The OpenAI column is — throughout. HT-compat sits in OpenAI's gaps; if OpenAI ships a /v1/segmentations we'll re-evaluate.
⚠️ for vLLM rerank because vLLM's rerank endpoint is Cohere-compatible (no /v1/ prefix); the response shape matches.
✅ for comfy-openai 3D generations — first HT-compat endpoint with a working OSS-stack implementation.

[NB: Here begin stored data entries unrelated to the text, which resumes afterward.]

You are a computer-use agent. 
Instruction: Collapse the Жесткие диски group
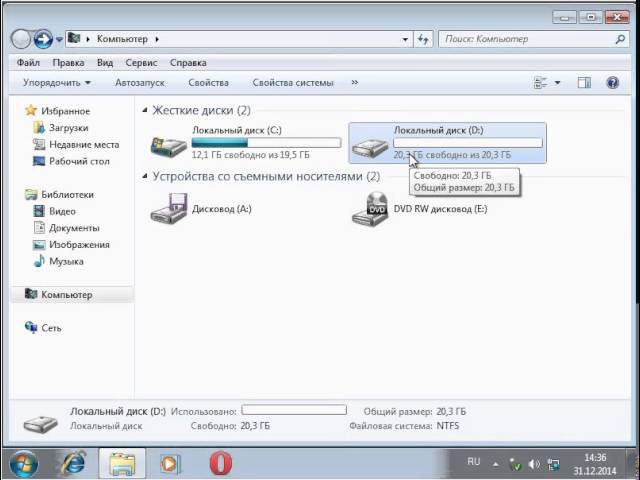pos(145,110)
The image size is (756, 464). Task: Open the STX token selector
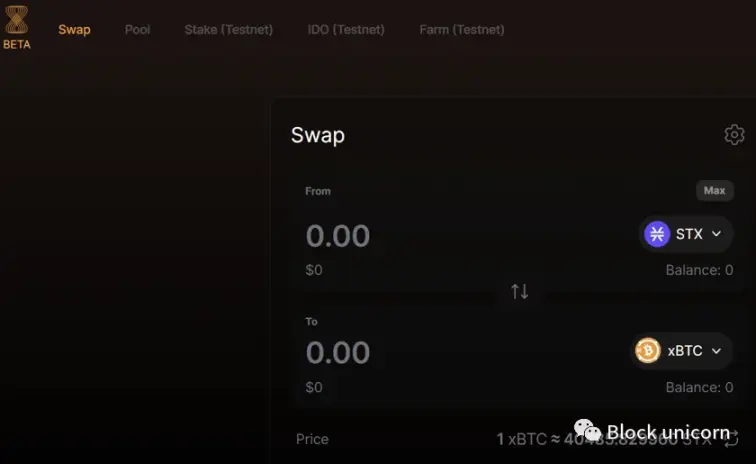pyautogui.click(x=685, y=234)
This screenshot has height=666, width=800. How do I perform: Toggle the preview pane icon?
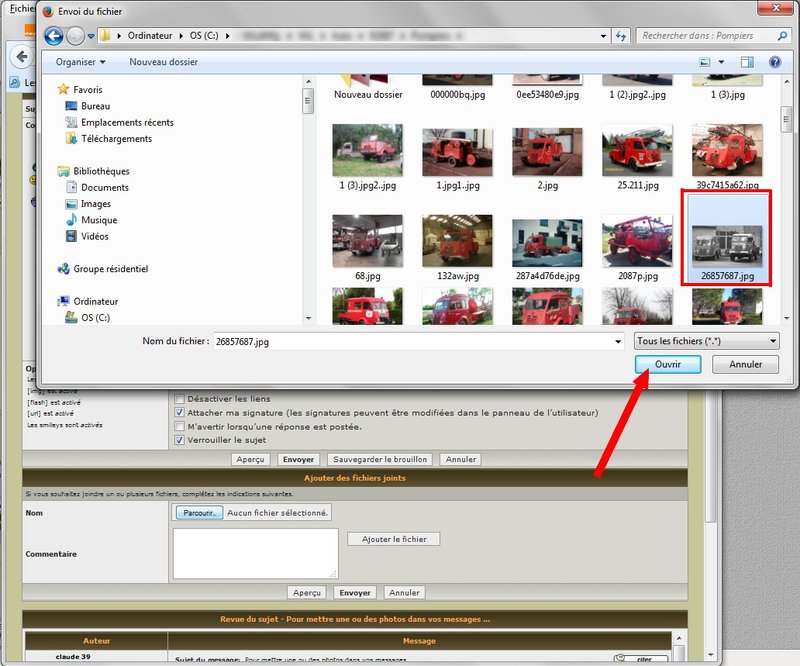(x=749, y=62)
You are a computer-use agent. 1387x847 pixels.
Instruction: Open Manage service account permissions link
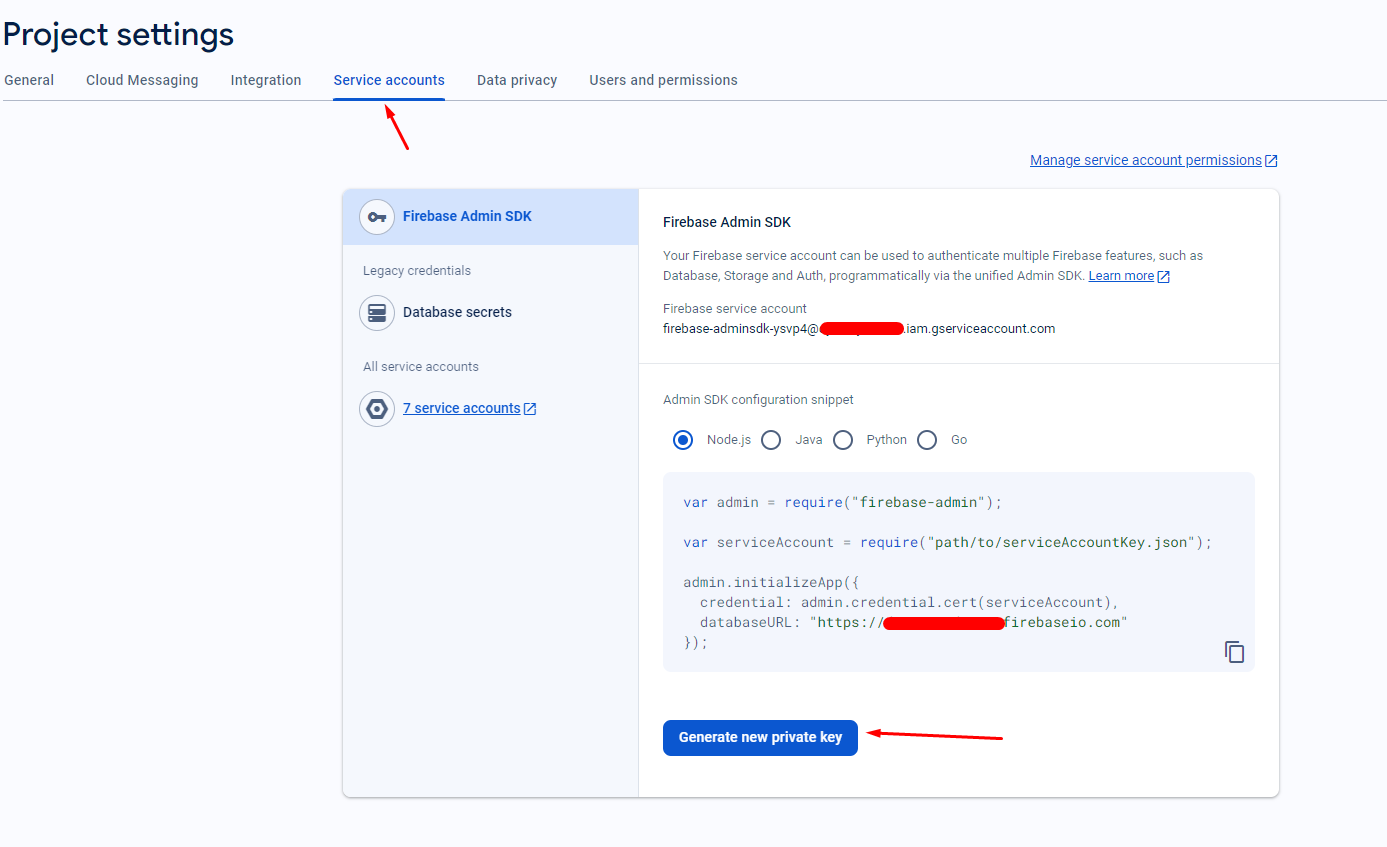pos(1146,160)
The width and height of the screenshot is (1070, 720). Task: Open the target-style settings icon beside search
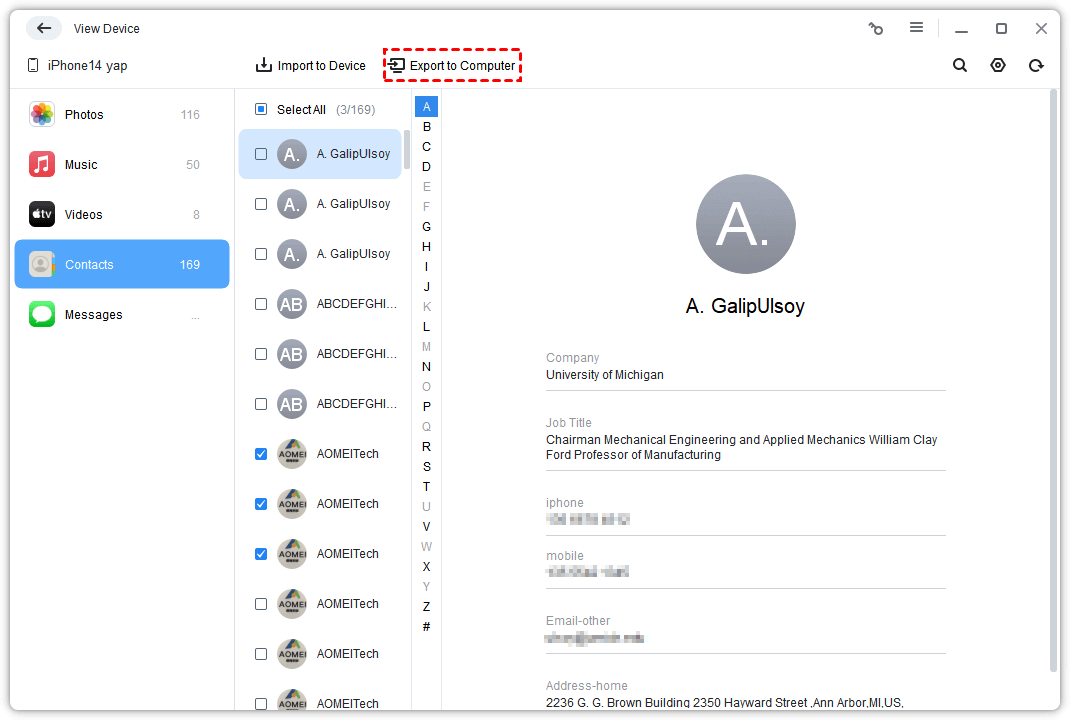997,65
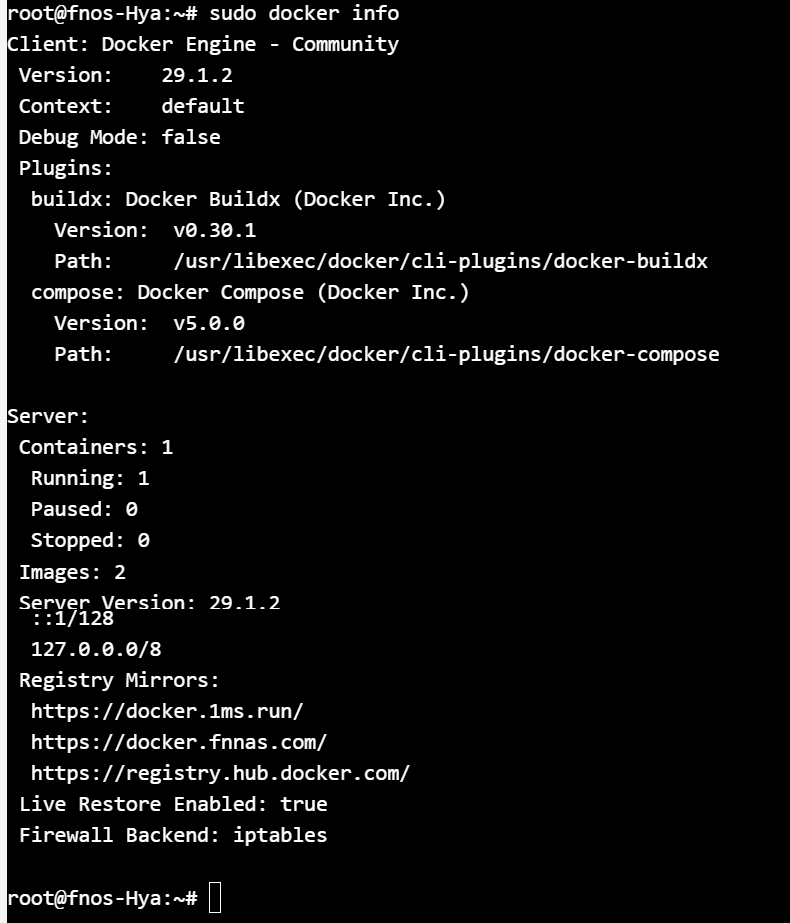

Hunyuan3D-2 served via a ComfyUI workflow shim; HTTP 202 on submission, GLB returned via /v1/3d/generations/{id}/content.
✅ for comfy-openai videos — handler accepts both image and image_url (Pydantic alias) so payloads from either convention validate cleanly.
⚠️ for llama.cpp rerank because llama-server ships the /v1/reranking route from upstream and, when booted without --reranking, returns 501 with the canonical OpenAI error envelope — the HT-compat-1.0 capability-gating contract. A server booted with --reranking and a rerank-class model would flip to ✅; first probe report against that config is welcome.
⚠️ for TEI /predict and HF Inference API tasks in the v1.1 table because the underlying engines do the work, but the wire shape differs from HT-compat: bare arrays instead of the {id, model, ..., usage} envelope, and inputs+parameters nesting instead of flat field names. A two-file FastAPI adapter in front of either engine is enough to flip to ✅.